Thank you so much! I've looking for this. So appreciated.
I really would like to know which sources of reference we could use to understand what is being doing here. Too many concepts I don't know. There are things I never imagined we could do.
Hey, great video. If you have a separate /home partition, what would be the changes in setting up BTRFS? My SSD is tiny so I generally have /home on Hard Disk.
Love your videos, Drew! Keep going.
Thanks so much!
GREAT VIDEO-- I have this and LOVE IT-- I have added KDE to mine myself-- to build it the way I wanted. SUPER system-- rock solid- FASTER than the arch junk I was trying.. and just SUPER GOOD!!! I get RID of swap too... Today- I'm running SPARKY LINUX 7--- which is a GREAT distro - based on DEBIAN 12, and has good tool, is SIMPLE- light- VERY FAST- and GREAT-- with the stability of Debian 12.... LOVE IT-- Sparky has been my MAIN system for a LONg time-- and I ALWAYS go back to it when I hop-- ALWAYS-- it's just that GOOD... for beginners too!!!
Thanks for sharing. Sparky is a distro I have not tried.
@@JustAGuyLinux Put it on usb and give it a shot-- like the old Coca cola comercial use to say- "Try it , you'll LIKE it!!".. :)
As an Arch user, I approve this.
Jokes aside, this is a bless. Recently I test lmde, and use command line to do the partition in conjunction with gui installer. I just grab arch-install-script to setup fstab fast.
Just starting a bookworm journey myself.
I have used different distros in the past, Fedora, CentOS, and Mint mostly.
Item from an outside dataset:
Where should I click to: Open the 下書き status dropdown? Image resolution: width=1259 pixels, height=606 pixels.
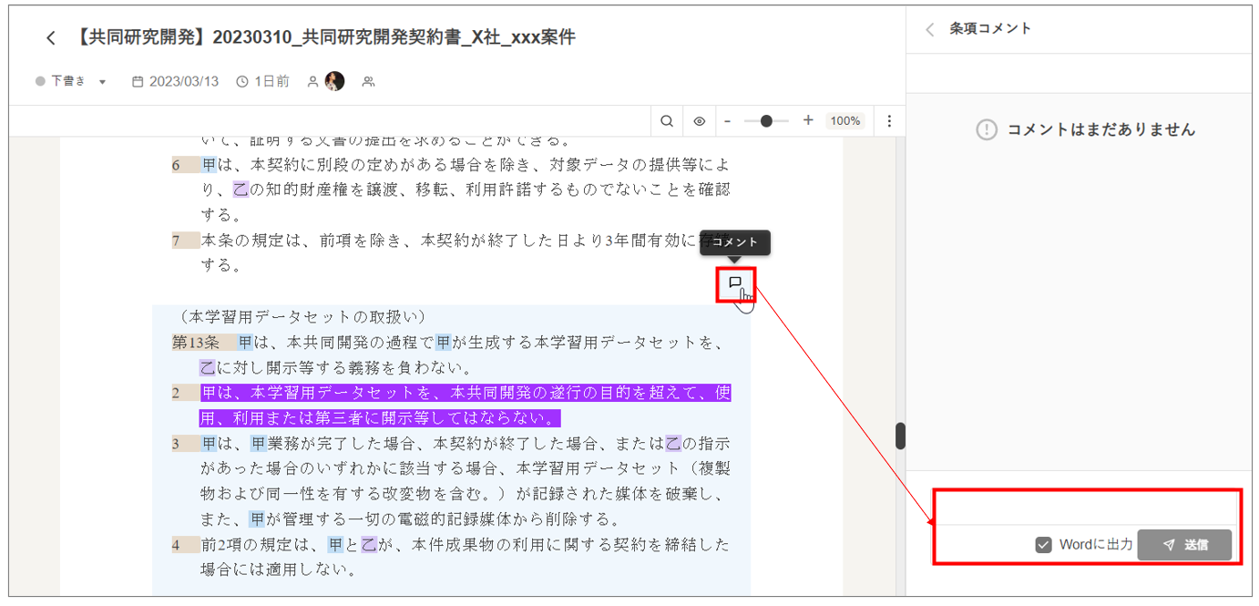pos(72,82)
Time for a change and refresh. Looking to build a custom workstation setup that includes a DE and possibly sway.
If you are going to make this into an ongoing series I am subbed to come along for the ride.
I just installed a minimal install of debian12. I was about to go through this procedure, however i took a gamble. I found on a website that the key thing is that debian will install gnome by default even if you uncheck it. However, because i didn't uncheck the first box "debian graphical ...." i still got gnome. I tried again, and voila, with out the expert mode, i have created a minimal debian12.
Thanks for the info though. Its very well presented and i like your very precise way of showing how to do something! Keep it up!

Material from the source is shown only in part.